Mr Musk has already described user-friendly tweaks to the service, such as an edit button and defeating “spam bots” that send overwhelming amounts of unwanted tweets.

Discussions over the deal accelerated at the weekend after Mr Musk wooed Twitter shareholders with financing details of his offer.

Under pressure, Twitter started negotiating with Mr Musk to buy the company at his proposed $US54.20 per share price.

“Free speech is the bedrock of a functioning democracy, and Twitter is the digital town square where matters vital to the future of humanity are debated,” Mr Musk said in a statement.

Twitter shares rose 5.7 per cent on Monday to close at $US51.70. The deal represents a near 40 per cent premium to the closing price the day before Mr Musk disclosed he had bought a more than 9 per cent stake.

Even so, the offer is well below the $US70 range where Twitter was trading last year.

Mr Musk’s move continues a tradition of billionaires’ buying control of influential media platforms, including Mr Bezos’ 2013 acquisition of the Washington Post.

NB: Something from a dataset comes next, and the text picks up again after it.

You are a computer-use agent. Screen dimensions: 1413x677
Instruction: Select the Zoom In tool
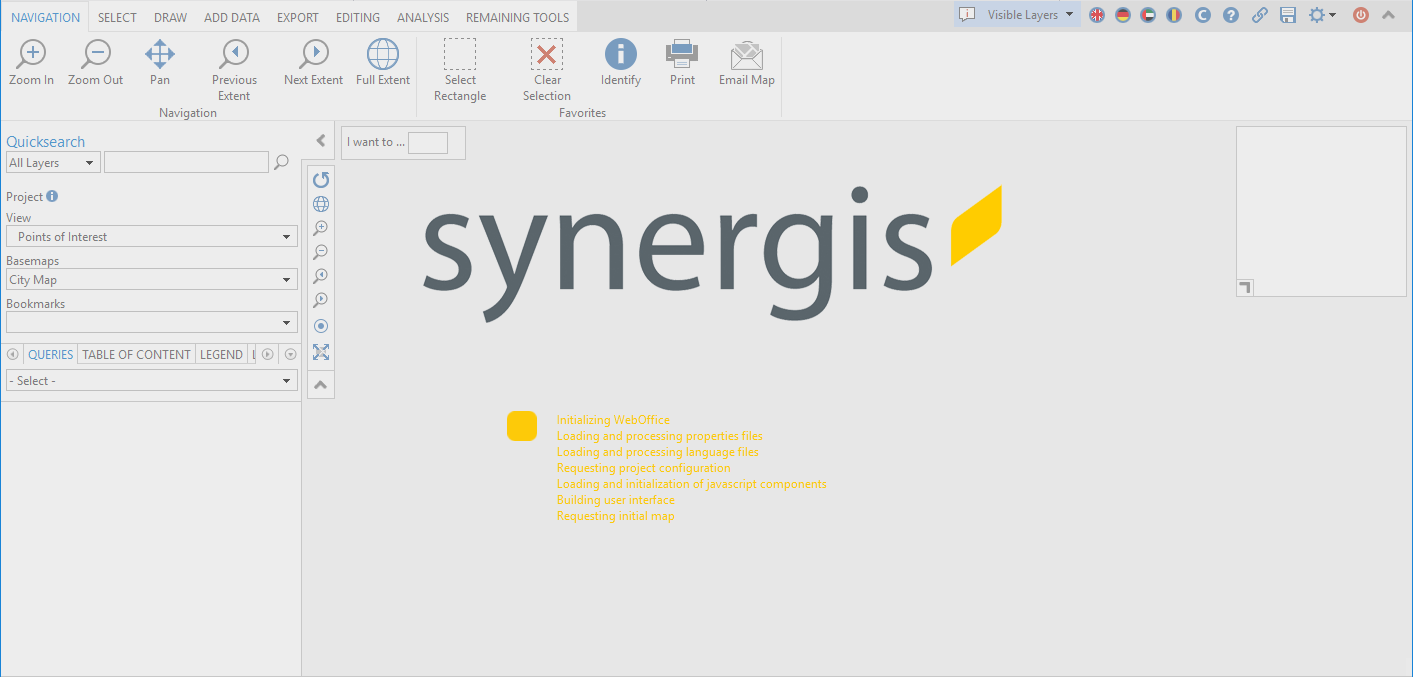click(31, 62)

Twitter said Mr Musk secured $US25.5 billion of debt and margin loan financing and was providing a $US21 billion equity commitment.

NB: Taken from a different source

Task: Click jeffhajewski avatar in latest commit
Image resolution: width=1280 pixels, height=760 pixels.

Mr Musk, who is worth $US268 billion, according to Forbes, has said he is not primarily concerned with the economics of Twitter, but with having a public platform that is “maximally trusted and broadly inclusive”, which is “extremely important to the future of civilisation”.

However, it is not clear how much time Mr Musk will devote to Twitter or what he will do. He has 84 million followers on his own Twitter account.

The Twitter transaction was approved by the company’s board and is subject to a shareholder vote. No regulatory hurdles were expected, analysts said.

Daniel Ives, an analyst at Wedbush, said the company’s board had its back “against the wall” once Mr Musk detailed his financing package and no other bidders emerged.

Although it is only about a 10th of the size of social media platforms such as Facebook, Twitter has been credited with helping spawn the Arab Spring uprising and accused of playing a role in the January 6, 2021, storming of the US Capitol.

After Twitter banned Mr Trump amid concerns around incitement of violence following the US Capitol attack by his supporters, Mr Musk tweeted: “A lot of people are going to be super unhappy with West Coast high tech as the de facto arbiter of free speech.”

The White House declined to comment on the deal, but said President Joe Biden had long been concerned about the power of social media platforms to spread misinformation.

In Britain, MP Julian Knight, who chairs the country’s digital, culture, media and sport committee, called the deal an “extraordinary development in the world of social media”.